OK, I’ll admit that the “Addams Family” franchise, to my knowledge, never specified that Morticia is a hot, spooky Jewess. However, did you know that the original Morticia Addams from the black-and-white ‘60s show was played by a Jewish actress? Yup, that’s right — Carolyn Jones, the original Morticia, converted to Judaism when she married her second husband (out of four), Aaron Spelling, a few years before she took on the iconic role. (Maybe this explains Morticia calling Gomez “bubbelah” in the first episode.) Regretfully, I could not find any photos of Carolyn actually practicing anything Jewish (how I lust after even a single photo of her lighting a Hanukkah menorah), though I did find an old newspaper article detailing her fourth wedding, which happened under a chuppah to actor Peter Bailey-Brent, who wore a yarmulke, with a rabbi officiating! Given that Carolyn set the whole tone for Morticia Addams moving forward, I think Morticia deserves honorary status as a Jewish mother. 
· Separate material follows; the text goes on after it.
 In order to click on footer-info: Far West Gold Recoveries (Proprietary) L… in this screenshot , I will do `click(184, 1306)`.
Because, let’s face it: Not only was she portrayed by a Jew, but Morticia does have some Jewish motherly traits. There’s an episode of the original show in which her son, Pugsly, goes out and joins the Boy Scouts — and Morticia is terrified that he is associating himself with the wrong sort and losing a sense of their familial identity, assimilating too much into the culture of their Anglo surroundings. Not to mention, her family is the one family on the block who is noticeably different from the rest: they eat different kinds of food, have different names, celebrate holidays differently, and even dress differently than all their neighbors. Seems like a relatable Jewish American mother, no? 

The AstroTwins – Modern non-fictional astrologers

Long-time professional astrologers Tali Edut and Ophira Edut were born on December 2, 1972 in Detroit, Michigan. Their mother was an American rabbi and their father an Israeli landscape artist. They have been active astrologers since the ‘90s, and are well-established amongst pop magazines like Cosmopolitan, Elle, Refinery29 and Mind Body Green. Recently, you might have seen advertisements for their new Prime Video reality dating show, “Cosmic Love.” (I have not watched it because my reality TV escapades begin and end with the most basic of home makeovers and friendly crafting competitions — but it’s nice to see them thriving.)
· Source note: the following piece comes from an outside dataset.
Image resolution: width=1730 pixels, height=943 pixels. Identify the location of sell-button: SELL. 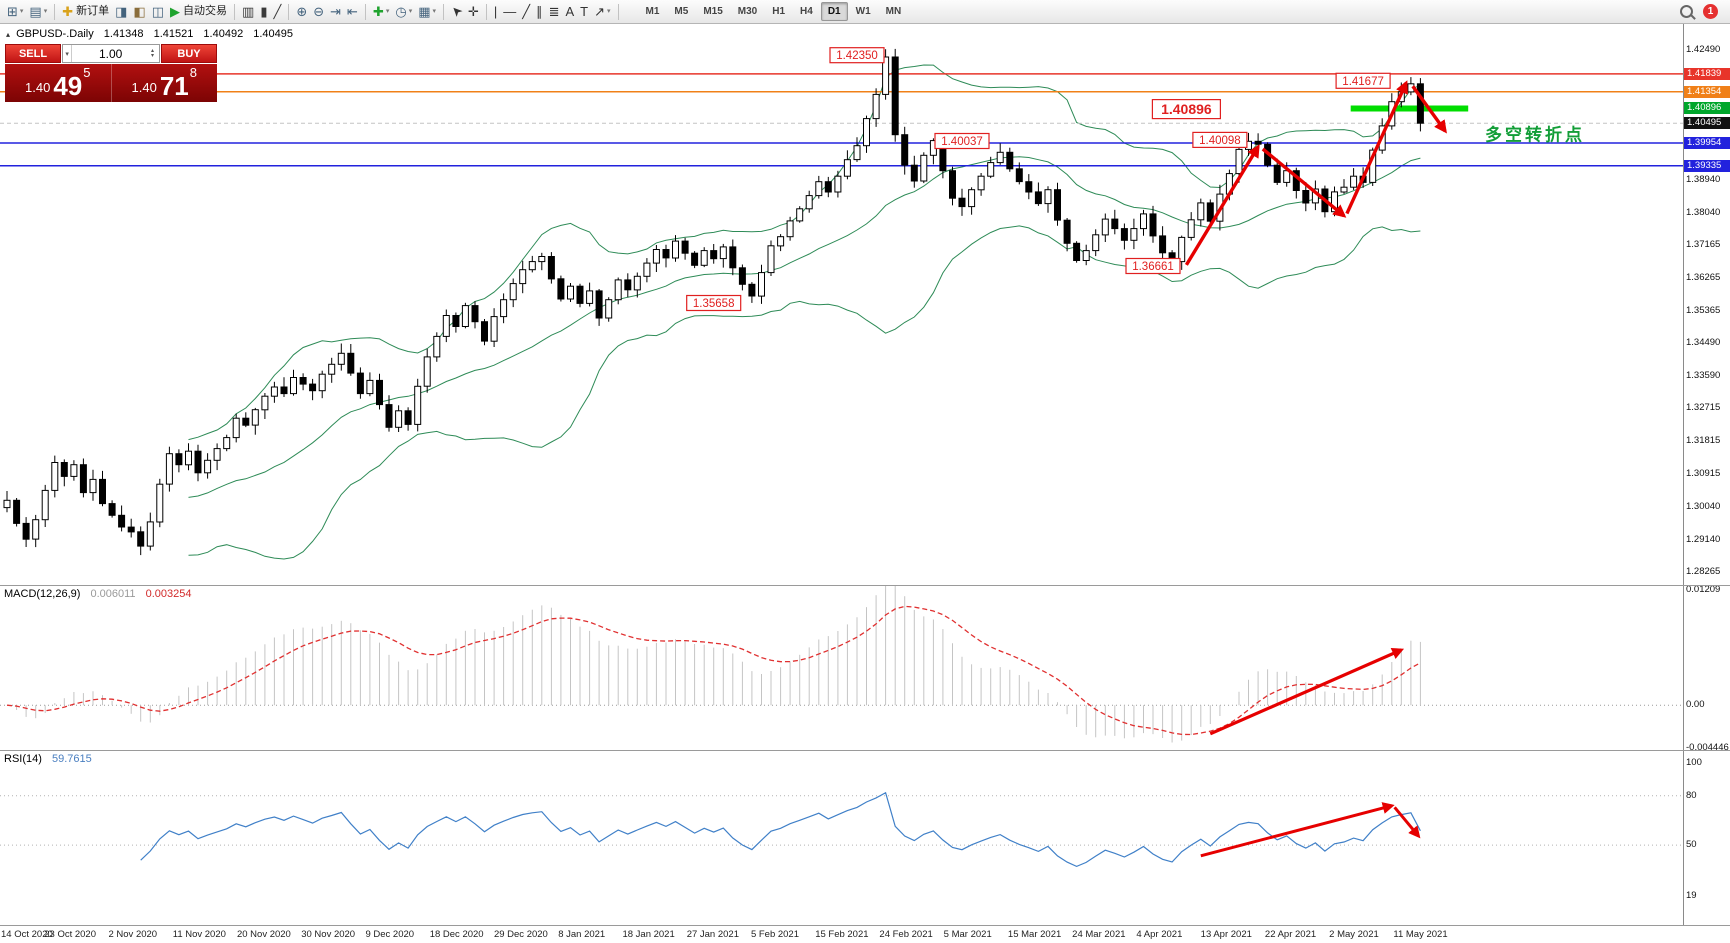
(33, 54).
Serah, Daughter of Asher – Biblical & Midrashic figure (who may or may not have actually existed)

Serah was the granddaughter of our biblical Jewish patriarch, Jacob. Just about everything we know concerning Serah comes from Midrash, particularly centering around the Joseph and the Coat of Many Colors story. When Joseph’s brothers found out Joseph was still alive, they were worried about how they’d reveal the news to their father, Jacob. The guy was over 100 years old at this point, after all, and they didn’t want to give him a heart attack. So they enlisted their niece Serah’s help as a talented musician, and she played a song on her lyre for her grandfather. In the song, she sang about her uncle Joseph actually being alive and ruling as the King of Egypt. This put Jacob in a relaxed, happy state of mind — so that when royal chariots with gifts and footmen from Joseph began arriving outside their door, Jacob wasn’t thrown into a complete state of shock. As a reward for what she did for her grandfather, the Midrash claims that Serah was granted the gift of immortality and even entered the afterlife without ever physically dying. Being immortal, she lived a long-ass time, and the Midrash credits her as being the “wise woman in [the city of] Abel Bet Maakah” who gave King David the good advice that prevented him from slaying all the inhabitants of her city. No biggie.

Of course, these women make up just a tiny fraction of all the incredible enchanting, magical Jewish women out there to learn about, and you should definitely research more. In the meantime, try steering your Friday night dinner conversation toward these five obscure but supernatural, spellbinding Jewish women. Bonus points if you dress up as one of them to hand out candy at your door this year — and confuse all the neighbor kids by launching into the Biblical genealogy of the immortal Serah!